Task requirements:
**a.** From the Makushin volcano report below, list every measurement given in meters or kilometers, and say what each one measures.
**b.** Using the Makushin volcano report below, say whether each statement agrees with it. Answer yes or no, and quote the words that decide it.
(i) The earthquake sequence began on 15 June.
(ii) The earthquakes were located west of the summit.
(iii) Seismicity declined for almost three months before returning to background levels.

┌─ Passage to read

Report on Makushin (United States) — 2 September-8 September 2020
Smithsonian / US Geological Survey Weekly Volcanic Activity Report, 2 September-8 September 2020
Managing Editor: Sally Kuhn Sennert
Please cite this report as:
Global Volcanism Program, 2020. Report on Makushin (United States). In: Sennert, S K (ed.), Weekly Volcanic Activity Report, 2 September-8 September 2020. Smithsonian Institution and US Geological Survey.
53.891°N, 166.923°W; summit elev. 1800 m
All times are local (unless otherwise noted)
Seismicity at Makushin returned to background levels after steadily declining for almost three months following a sequence of earthquakes about 10 km E of the summit at a depth of 8 km that had started on 15 June. AVO lowered the Aviation Color Code and Volcano Alert Level remained at Green and Normal, respectively, on 8 September.

└─
┌─ Provided records

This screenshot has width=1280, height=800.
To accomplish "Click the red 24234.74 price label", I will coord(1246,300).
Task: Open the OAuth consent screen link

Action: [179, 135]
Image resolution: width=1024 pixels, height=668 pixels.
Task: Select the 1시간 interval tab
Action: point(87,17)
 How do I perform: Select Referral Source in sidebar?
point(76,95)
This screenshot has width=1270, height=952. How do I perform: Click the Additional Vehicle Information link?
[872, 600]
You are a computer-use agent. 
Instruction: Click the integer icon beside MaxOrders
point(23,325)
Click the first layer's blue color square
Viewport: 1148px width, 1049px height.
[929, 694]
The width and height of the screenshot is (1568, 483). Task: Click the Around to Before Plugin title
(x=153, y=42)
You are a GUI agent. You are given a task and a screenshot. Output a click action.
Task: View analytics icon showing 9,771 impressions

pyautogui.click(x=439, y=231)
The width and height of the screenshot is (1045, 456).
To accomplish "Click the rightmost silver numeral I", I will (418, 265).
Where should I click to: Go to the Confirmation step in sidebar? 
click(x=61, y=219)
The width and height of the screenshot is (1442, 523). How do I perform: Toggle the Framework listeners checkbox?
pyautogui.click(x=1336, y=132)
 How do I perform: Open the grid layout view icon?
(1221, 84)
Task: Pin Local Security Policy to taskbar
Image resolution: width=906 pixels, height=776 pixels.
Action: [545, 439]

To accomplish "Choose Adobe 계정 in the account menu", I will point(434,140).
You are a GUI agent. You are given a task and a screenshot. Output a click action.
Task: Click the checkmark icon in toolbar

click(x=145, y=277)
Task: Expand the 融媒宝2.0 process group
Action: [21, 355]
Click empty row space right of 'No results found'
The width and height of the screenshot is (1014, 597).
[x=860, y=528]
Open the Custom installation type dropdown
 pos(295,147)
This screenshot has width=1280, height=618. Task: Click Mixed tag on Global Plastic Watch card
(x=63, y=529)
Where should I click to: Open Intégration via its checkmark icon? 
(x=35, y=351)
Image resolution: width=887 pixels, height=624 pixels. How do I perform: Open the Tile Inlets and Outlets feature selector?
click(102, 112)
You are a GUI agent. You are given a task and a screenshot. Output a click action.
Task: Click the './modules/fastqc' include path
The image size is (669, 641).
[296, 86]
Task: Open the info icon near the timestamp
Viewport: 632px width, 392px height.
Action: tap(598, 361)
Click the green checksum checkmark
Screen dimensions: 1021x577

└─

Answers for each item:
**a.**
- 1800 m: the summit elevation
- About 10 km: the distance E of the summit where the earthquake sequence was located
- 8 km: the depth of that earthquake sequence

**b.**
(i) Yes: "that had started on 15 June"
(ii) No: "about 10 km E of the summit"
(iii) Yes: "returned to background levels after steadily declining for almost three months"